Задания:
a - Перечислите все места учебы и работы, о которых Елена Боннэр рассказывает в своих ответах в интервью.
b - Подхватите интервью с Еленой Боннэр с того места, на котором оно прерывается, и напишите ее ответ на последний вопрос.

Елена Боннэр
«Воевали не за Родину и не за Сталина, просто выхода не было…»
Давайте начнем с начала войны. Вам было восемнадцать лет, и вы были студенткой-филологом, то есть представителем самой романтизированной прослойки советского общества. Тех, кто «платьица белые раздарили сестренкам своим» и ушли на фронт.
Да, я была студенткой вечернего отделения Герценовского института в Ленинграде. Почему вечернего отделения? Потому что у бабушки было трое «сирот 37-го года» на руках, и надо было работать. Полагалось, чтобы учеба каким-то боком соприкасалась с воспитательной, школьной и прочей работой. И меня райком комсомола направил на работу в 69-ю школу. Она располагалась на улице, которая тогда называлась Красной, до революции называлась Галерной, сейчас снова Галерная. Она упоминается у Ахматовой в стихах:
«И под аркой на Галерной
Наши тени навсегда».
Эта арка в начале улицы — между Сенатом и Синодом — выходит прямо к памятнику Петру. Это была вторая моя трудовая площадка. Первая трудовая площадка была в нашем домоуправлении, я работала на полставки уборщицей. Это был дом с коридорной системой, и на меня приходились коридор третьего этажа и парадная лестница с двумя большими венецианскими окнами. Я очень любила мыть эти окна весной, ощущение радости было. Во дворе рос клен, была волейбольная самодельная площадка, где мы все, дворовые дети, развлекались. И я мыла окна.
А то, что вы были ребенком врагов народа, не мешало вам работать в штате райкома комсомола? Вы не видели в этом противоречия?

Данные:

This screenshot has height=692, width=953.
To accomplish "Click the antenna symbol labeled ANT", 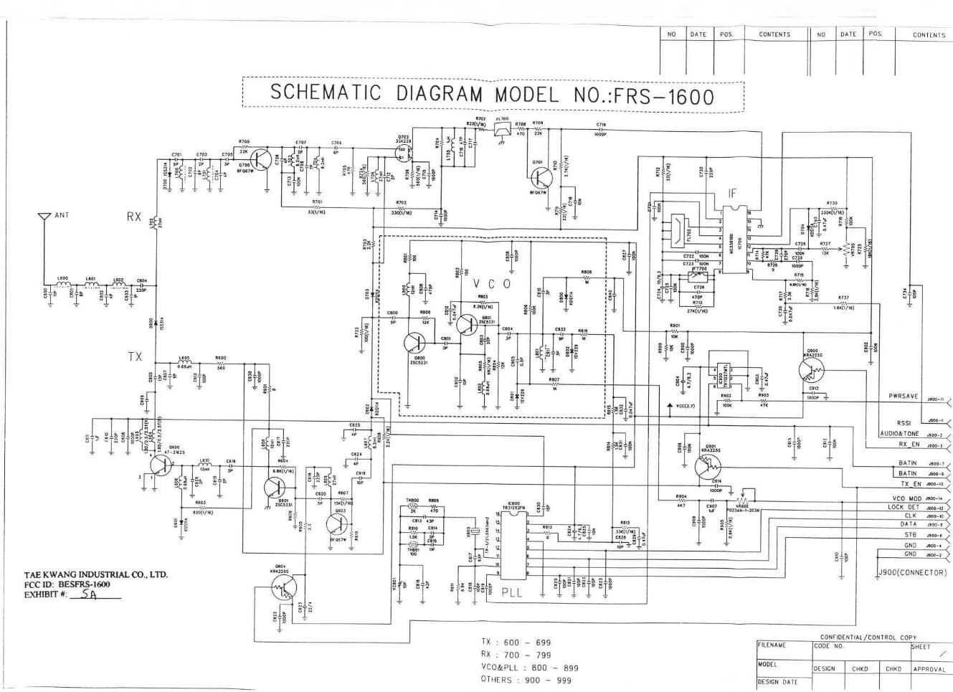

Ответы по порядку:
a -
- Вечернее отделение Герценовского института в Ленинграде (учеба)
- 69-я школа на улице Красной (ныне Галерной)
- Домоуправление, где она работала уборщицей на полставки

b -
Это мне не мешало быть и активной комсомолкой, и работать в штате райкома комсомола старшей пионервожатой. Меня в восьмом классе выгнали из комсомола за то, что я на собрании отказалась осуждать моих родителей. А я, когда отправилась в Москву отвезти им передачи (на пятьдесят рублей раз в месяц принимали, и все), пошла в ЦК комсомола. Там со мной поговорила какая-то девушка (наверное, это было уже после того, как Сталин сказал, что дети за отцов не отвечают, а может, и раньше — не помню). И, когда я вернулась в Ленинград, меня снова вызвали в райком и вернули мой старый комсомольский билет — восстановили. Заодно и других ребят. Про работу в домоуправлении тоже надо сказать. В доме был совет жильцов, какое-то общественное самоуправление. Вера Максимова, жена морского офицера, была его председателем. Она очень хорошо относилась и ко мне, и к моему младшему брату, и к младшей сестренке именно потому, что мы были детьми «врагов народа». Когда бабушка умерла в блокаду — Игоря до этого бабушка отправила со школьным интернатом в эвакуацию, а маленькую Наташку взяла бабушкина сестра, — осталась пустая комната. И эта самая Вера Максимова еще до того, как я прислала какие-то документы о том, что я в армии и нельзя, значит, занимать жилплощадь, написала заявление, что я нахожусь в действующей армии и поэтому жилплощадь за мной сохраняется.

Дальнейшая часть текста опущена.